One major region that is often referenced by trans activists is the BSTc. This region is sexually dimorphic, where in women it is smaller with higher neuronal density. But, you cannot use the BSTc to try to identify trans brains in anyone below the age of about 25, as this region seems to differentiate during a second puberty. So using this in children/adolescents as a possible test to accompany a GD diagnosis just doesn't work. So especially if you want to talk about treating gender dysphoria in children - at that stage in the game there is no difference between a male and female brain.
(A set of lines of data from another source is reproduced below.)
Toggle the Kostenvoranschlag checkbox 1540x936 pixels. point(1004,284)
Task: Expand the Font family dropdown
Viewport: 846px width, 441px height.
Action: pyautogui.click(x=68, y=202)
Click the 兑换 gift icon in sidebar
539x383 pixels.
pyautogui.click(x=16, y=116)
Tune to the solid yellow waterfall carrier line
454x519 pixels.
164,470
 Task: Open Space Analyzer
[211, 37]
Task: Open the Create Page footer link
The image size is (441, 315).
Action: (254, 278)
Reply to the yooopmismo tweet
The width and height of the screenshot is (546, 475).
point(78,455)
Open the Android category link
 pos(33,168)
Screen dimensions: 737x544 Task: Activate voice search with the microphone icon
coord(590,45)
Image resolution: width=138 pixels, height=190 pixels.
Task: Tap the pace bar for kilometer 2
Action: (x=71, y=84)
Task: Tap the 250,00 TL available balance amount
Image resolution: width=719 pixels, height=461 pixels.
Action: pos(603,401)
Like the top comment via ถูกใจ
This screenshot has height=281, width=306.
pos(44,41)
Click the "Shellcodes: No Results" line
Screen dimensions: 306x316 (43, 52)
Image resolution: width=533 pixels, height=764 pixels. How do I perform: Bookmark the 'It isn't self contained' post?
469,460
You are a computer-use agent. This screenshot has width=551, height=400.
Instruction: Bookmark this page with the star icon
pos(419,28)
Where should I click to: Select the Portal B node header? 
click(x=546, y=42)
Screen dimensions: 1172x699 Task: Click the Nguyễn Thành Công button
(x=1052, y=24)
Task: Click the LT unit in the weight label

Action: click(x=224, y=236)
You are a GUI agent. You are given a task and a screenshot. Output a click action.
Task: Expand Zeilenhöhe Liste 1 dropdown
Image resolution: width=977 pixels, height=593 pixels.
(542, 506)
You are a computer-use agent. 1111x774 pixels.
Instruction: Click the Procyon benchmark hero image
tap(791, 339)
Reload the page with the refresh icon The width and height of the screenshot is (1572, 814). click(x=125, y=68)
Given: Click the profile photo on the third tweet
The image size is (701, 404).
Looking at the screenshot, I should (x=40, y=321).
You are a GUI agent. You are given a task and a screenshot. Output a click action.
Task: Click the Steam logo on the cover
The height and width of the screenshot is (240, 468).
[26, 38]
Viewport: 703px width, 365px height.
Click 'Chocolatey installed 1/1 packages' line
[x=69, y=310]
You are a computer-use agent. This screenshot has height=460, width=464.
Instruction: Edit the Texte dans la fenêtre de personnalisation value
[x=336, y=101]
Beyond that, there are other brain regions which are sexually dimorphic that are 100% in line with the biological sex, and not the gender identity. For instance, the substantia nigra. There is new emerging evidence, leading to an entirely new field that shows that sex differences come from divergent origins, namely there are some sexually dimorphic traits that are genotypically derived, instead of derived from the gonadal phenotype, and its subsequent hormone regulation. One study (
http://www.cell.com/current-biology/ful ... 06)00066-2) has shown that the role of the SRY gene goes beyond gonadal phenotype differentiation, and has a direct developmental impact on the Substantia Nigra. This is a region of the brain is important for motor planning, reward-seeking, learning, and addiction - many behavior patterns where men and women are known to be sexually dimorphic. The difference seems to be that the SRY causes more tyrosine hydroxalase positive neurons to develop. This makes this portion of the brain more receptive to dopamine, which is a key player in male-behavior, as opposed to serotonin being a similar player in female-behavior.
While there are some typical differences in men and women, trans people are not as consistent as you suggest with being similar to their identified sex.